MACUNAÍMA

Recupero esta cita de Gregory Bateson, que es casi de sentido común:

Toda experiencia es subjetiva […] nuestros cerebros hacen las imágenes que nosotros creemos “percibir”. Resulta significativo que toda percepción –esto es, toda percepción consciente– tenga las características de la imagen. Un dolor se localiza en alguna parte. Tiene un comienzo y un final y se recorta sobre un trasfondo; he aquí los componentes elementales de una imagen. Cuando alguien me pisa el talón, lo que yo experimento no es su pisada sobre mi talón sino una imagen de su pisada sobre mi talón reconstruida a partir de informes nerviosos que llegan a mi cerebro después que su pié ha aterrizado sobre el mío. La experiencia del exterior siempre está mediada por determinados órganos sensoriales y circuitos nerviosos. En este sentido, los objetos son creaciones mías y mi experiencia de ellos es subjetiva, no objetiva.

Sin embargo, no es una trivialidad observar que muy pocas personas, al menos en nuestra cultura occidental, dudan de la objetividad de datos sensibles tales como el dolor o las imágenes del mundo exterior. Nuestra civilización está profundamente basada en esta ilusión. (Bateson, Mind and nature, 31).

Se pueden hacer muchas objeciones a este pirronismo más o menos encubierto. La primera es que, si bien todo lo que compone el mundo exterior parece ser necesariamente una imagen mental construida por el sujeto, en esas imágenes se verifica cierta permanencia, aunque no sepamos en qué consiste el sentido o el contenido de ese permanecer. Los sujetos mueren, pero sus representaciones los sobreviven. Más aún, ellos mismos, que son imágenes para otros sujetos, permanecen como vestigios o –quizá– como huellas: en algún lugar del mundo se encuentra una parte ínfima –aunque muy tangible– de la uña de Aristóteles.

Tú misma: tu boca, tus manos muy pequeñas, tu vientre abombado, etc. Yo sé que eres una construcción imaginaria de mi sensibilidad y, hasta cierto punto, una desviación de mis sentidos y casi una perdición; y no obstante, aún sabiendo que eres eso, no puedo someterte a su regla. Tienes un principio que es mío y, en alguna medida que no puedo explicar, eres mía, pero solo allí donde yo estoy en ti como sujeto; es decir, como puro fantasma. En lo demás eres objeto, trascendencia, cosa; y puedes traicionarme, abandonarme, o permanecer indiferente a mí, como la piedra de una calzada cualquiera bajo los pasos de una procesión.

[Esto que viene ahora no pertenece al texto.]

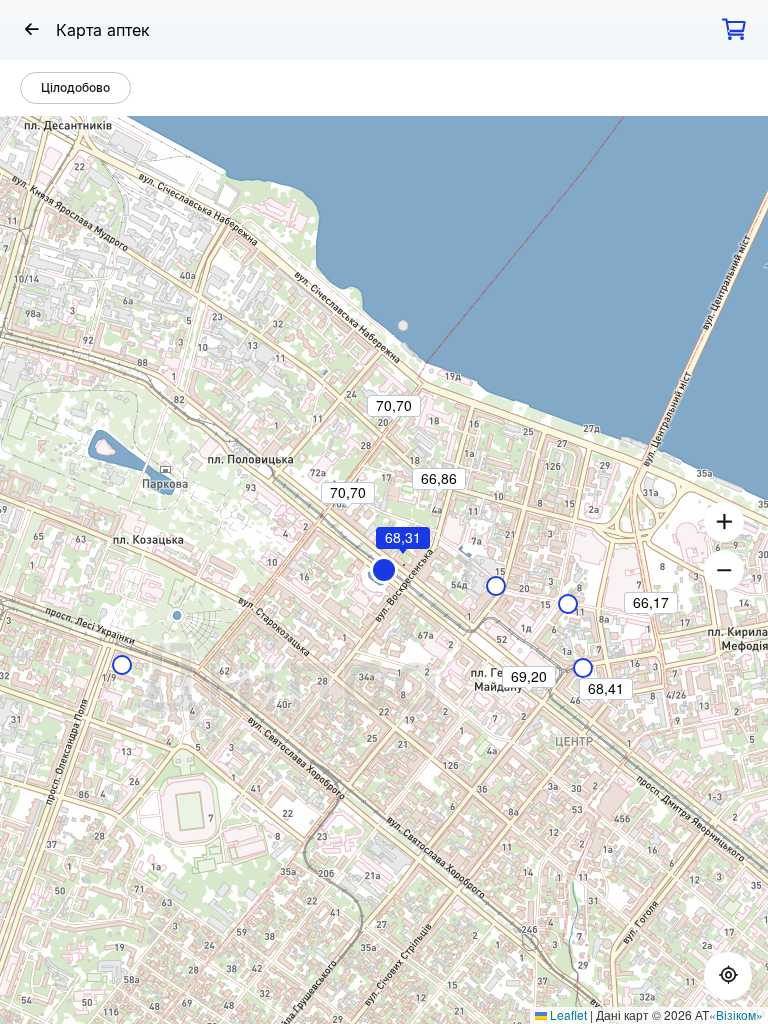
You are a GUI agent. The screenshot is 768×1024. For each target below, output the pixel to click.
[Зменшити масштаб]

¡Cuánto nos gustaría que el mundo y el objeto de nuestro deseo fuera como la parte de nosotros de la que no podemos ser despojados! Tener el poder del demonio que perseguía a Macunaíma: aquel duende pícaro que se dejaba comer por Macunaíma y luego, cuando le llegaba su turno de comerse al héroe, para descubrir dónde éste se escondía, le bastaba con gritar: ¡Carne da minha perna! ¡Carne da minha perna!; y la pierna respondía al llamado del duende desde el fondo del vientre de Macunaíma: ¡Aqui, estou aqui!.

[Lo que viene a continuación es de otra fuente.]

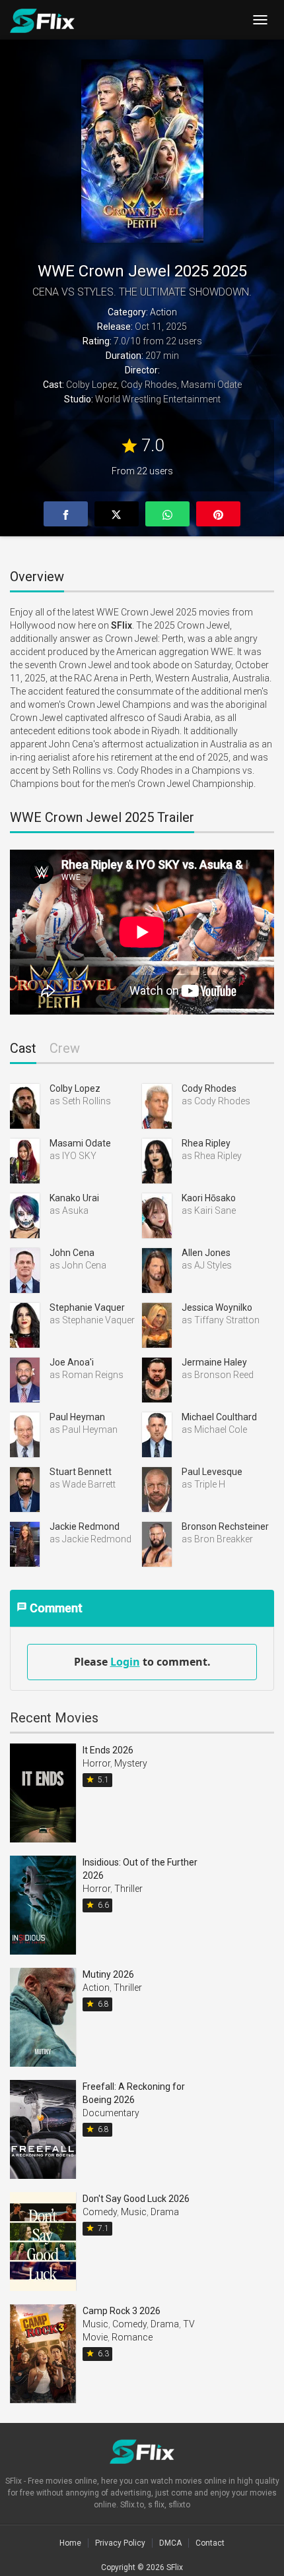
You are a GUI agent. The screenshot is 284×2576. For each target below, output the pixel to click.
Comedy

(Si yo pudiera hacer lo mismo…)

La muerte pone fin a esta injusticia porque, en efecto, si bien es la circunstancia que nos separa de todo cuanto han creado nuestros sentidos tras pasar una vida atados a representaciones queridas, también sirve como recompensa por todas las veces en que la extensión/creación de nuestros sentidos se hace indiferente a ellos. Con ella acaba la crueldad del mundo y se redimen todas las injusticias. Por muchas que sean las cosas que yo he creado y que me han dado la espalda, al morir, soy yo quien les da la espalda a ellas.